Why is it slower to print directly to console/terminal than redirecting?

Primarily, terminals are just plain slow. For every update, they have to:

  1. Parse and interpret any control codes.
  2. Parse, interpret and render any escape codes.
  3. Interpret and account for any multibyte and composed characters.
  4. Update appropriate screen and scroll buffers.
  5. Render this with appropriate fonts.

and possibly do all of the above over again if you use screen or tmux.

Meanwhile, for redirecting to a file, you just have to:

  1. Dump data into RAM (for later writeback to storage).

    This step is so minor that it doesn't even register on the terminal's checklist.

This is not something people optimize for, because the speed of your terminal is rarely an issue. The difference between terminals can be 50x (VGA vs fbcon back in the day), and you can time it with a simple time cat somebigfile.txt.

Performance difference of iostream console output between Windows and OSX?

std::endl flush the line.
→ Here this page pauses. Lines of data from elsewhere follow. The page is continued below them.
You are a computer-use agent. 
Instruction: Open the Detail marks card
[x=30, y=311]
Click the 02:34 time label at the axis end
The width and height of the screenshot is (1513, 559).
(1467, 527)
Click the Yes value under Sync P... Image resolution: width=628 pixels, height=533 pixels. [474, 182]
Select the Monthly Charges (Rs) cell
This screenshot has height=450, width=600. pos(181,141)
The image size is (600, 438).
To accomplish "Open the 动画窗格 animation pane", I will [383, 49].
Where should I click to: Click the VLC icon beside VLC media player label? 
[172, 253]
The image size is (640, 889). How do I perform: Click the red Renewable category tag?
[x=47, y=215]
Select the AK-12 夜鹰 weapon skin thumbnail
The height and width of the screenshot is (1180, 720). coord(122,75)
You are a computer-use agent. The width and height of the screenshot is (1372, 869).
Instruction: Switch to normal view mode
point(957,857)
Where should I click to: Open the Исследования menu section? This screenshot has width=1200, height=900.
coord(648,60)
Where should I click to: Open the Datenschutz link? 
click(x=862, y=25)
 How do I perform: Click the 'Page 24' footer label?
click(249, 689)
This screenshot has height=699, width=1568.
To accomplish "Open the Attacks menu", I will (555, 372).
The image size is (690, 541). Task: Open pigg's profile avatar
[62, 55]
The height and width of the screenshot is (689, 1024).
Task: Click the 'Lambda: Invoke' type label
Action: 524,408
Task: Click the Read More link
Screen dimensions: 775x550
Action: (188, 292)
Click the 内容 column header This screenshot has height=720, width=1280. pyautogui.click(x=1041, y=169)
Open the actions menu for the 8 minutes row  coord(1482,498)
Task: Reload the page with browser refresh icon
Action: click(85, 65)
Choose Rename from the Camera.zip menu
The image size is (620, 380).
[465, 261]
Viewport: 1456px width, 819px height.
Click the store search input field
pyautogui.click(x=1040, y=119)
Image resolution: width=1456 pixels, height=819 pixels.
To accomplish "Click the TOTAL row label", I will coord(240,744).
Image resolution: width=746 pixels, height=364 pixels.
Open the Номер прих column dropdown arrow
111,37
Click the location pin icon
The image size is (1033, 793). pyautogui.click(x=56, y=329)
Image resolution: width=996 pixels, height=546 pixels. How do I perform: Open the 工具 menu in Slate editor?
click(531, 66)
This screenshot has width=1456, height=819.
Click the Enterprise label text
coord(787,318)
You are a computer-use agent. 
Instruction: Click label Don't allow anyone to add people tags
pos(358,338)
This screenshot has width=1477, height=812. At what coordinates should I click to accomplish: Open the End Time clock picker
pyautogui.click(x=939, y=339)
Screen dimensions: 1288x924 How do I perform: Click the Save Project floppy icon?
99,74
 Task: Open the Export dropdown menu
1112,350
It is quite expensive to do this.

Try to do :

std::cout << i << '\n';

In most other usual interactive I/O scenarios, std::endl is redundant when used with std::cout because any input from std::cin, output to std::cerr, or program termination forces a call to std::cout.flush().

Use of std::endl in place of '\n', encouraged by some sources, may significantly degrade output performance.

Source


EDIT :
Output operation are costly and depend on external factors. This is why it is slow here. For example, the terminal application being used can be factor of some performance issues.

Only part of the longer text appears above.